[[ Exercise data, beginning ]]

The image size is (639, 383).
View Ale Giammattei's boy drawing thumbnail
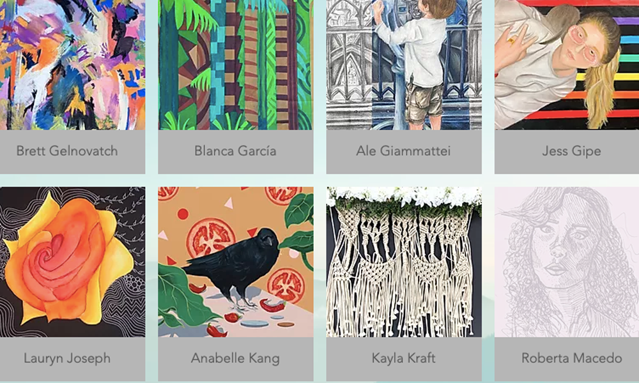404,64
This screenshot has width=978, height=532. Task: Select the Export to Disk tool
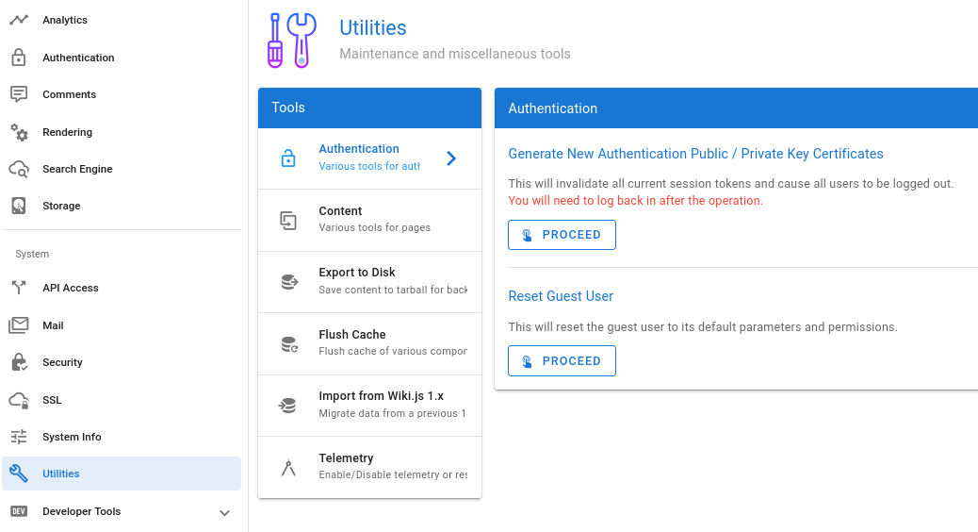coord(369,281)
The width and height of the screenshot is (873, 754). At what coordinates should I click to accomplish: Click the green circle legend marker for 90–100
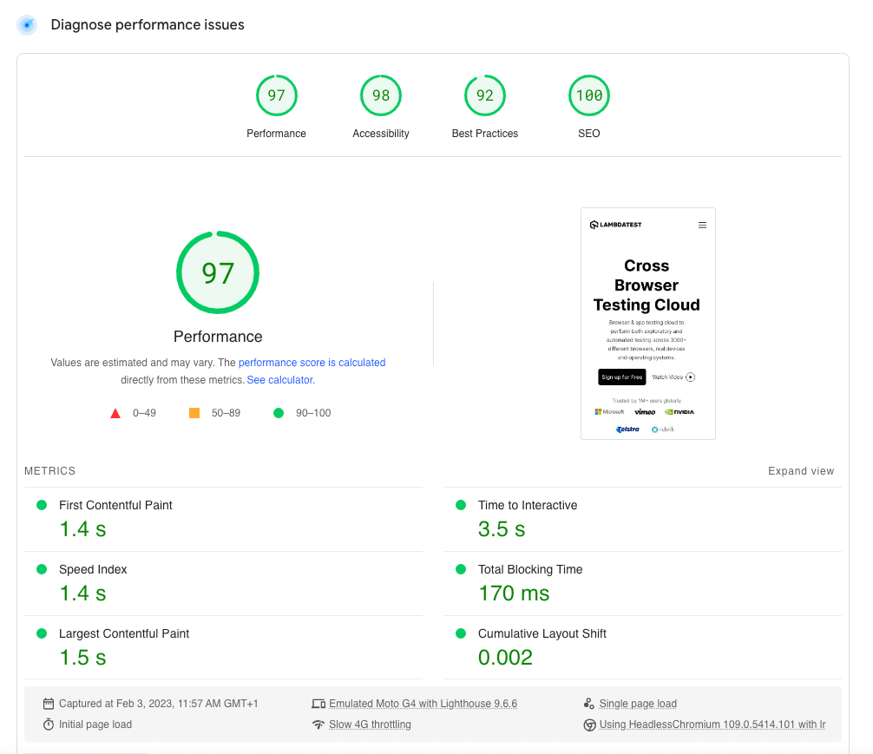(x=279, y=413)
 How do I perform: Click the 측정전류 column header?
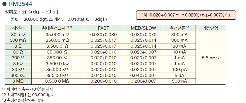tap(179, 28)
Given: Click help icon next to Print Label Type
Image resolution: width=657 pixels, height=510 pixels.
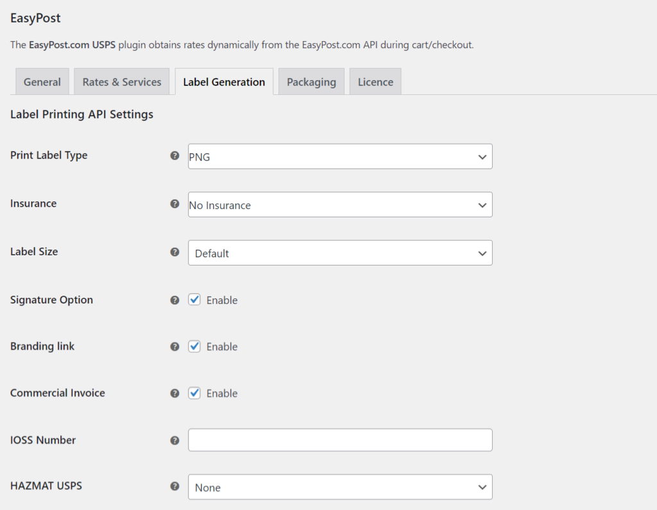Looking at the screenshot, I should point(175,156).
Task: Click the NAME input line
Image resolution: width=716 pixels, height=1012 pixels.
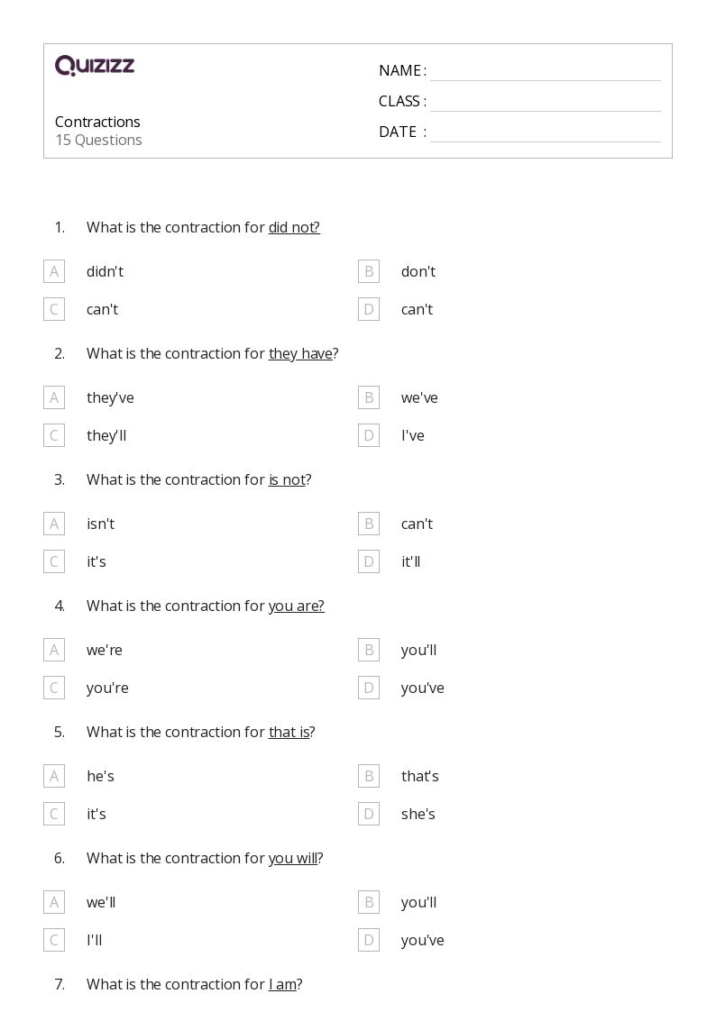Action: pyautogui.click(x=546, y=71)
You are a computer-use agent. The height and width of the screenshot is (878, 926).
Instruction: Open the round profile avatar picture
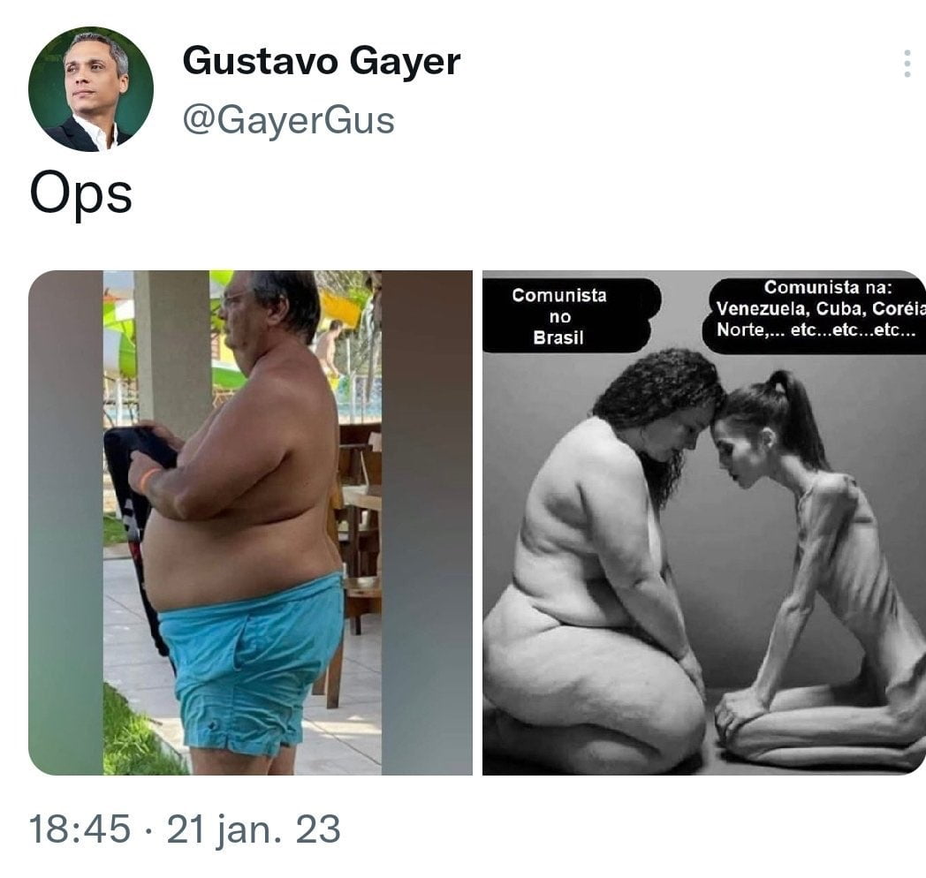point(91,89)
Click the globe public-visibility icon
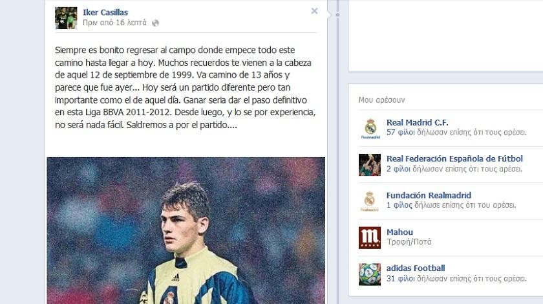This screenshot has height=304, width=543. (156, 23)
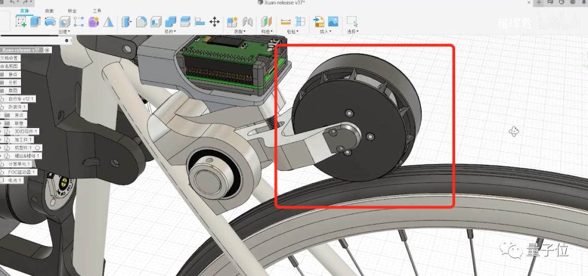Open the 修改 dropdown menu
This screenshot has width=588, height=276.
pyautogui.click(x=170, y=32)
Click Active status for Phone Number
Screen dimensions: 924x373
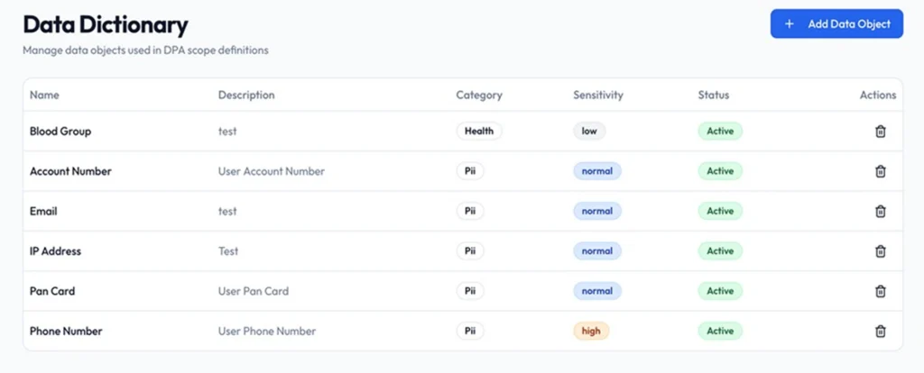719,331
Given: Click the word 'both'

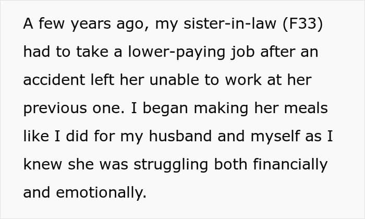Looking at the screenshot, I should pos(230,164).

[[ Exercise data, end ]]

▸ Try it: Print, word for word, every entry shown above; the pictures stay out.

▸ Worked solution:
The image size is (639, 383).
View Ale Giammattei's boy drawing thumbnail
404,64
This screenshot has width=978, height=532. Task: Select the Export to Disk tool
coord(369,281)
The width and height of the screenshot is (873, 754). At what coordinates should I click to accomplish: Click the green circle legend marker for 90–100
(x=279, y=413)
 How do I perform: Click the 측정전류 column header?
tap(179, 28)
Given: Click help icon next to Print Label Type
Image resolution: width=657 pixels, height=510 pixels.
Looking at the screenshot, I should point(175,156).
Task: Click the NAME input line
Image resolution: width=716 pixels, height=1012 pixels.
Action: pyautogui.click(x=546, y=71)
You are a computer-use agent. The height and width of the screenshot is (878, 926).
Instruction: Open the round profile avatar picture
point(91,89)
Click the globe public-visibility icon
This screenshot has height=304, width=543. (156, 23)
Open the 修改 dropdown menu
This screenshot has width=588, height=276.
pyautogui.click(x=170, y=32)
Click Active status for Phone Number
Screen dimensions: 924x373
719,331
Given: Click the word 'both'

Looking at the screenshot, I should pos(230,164).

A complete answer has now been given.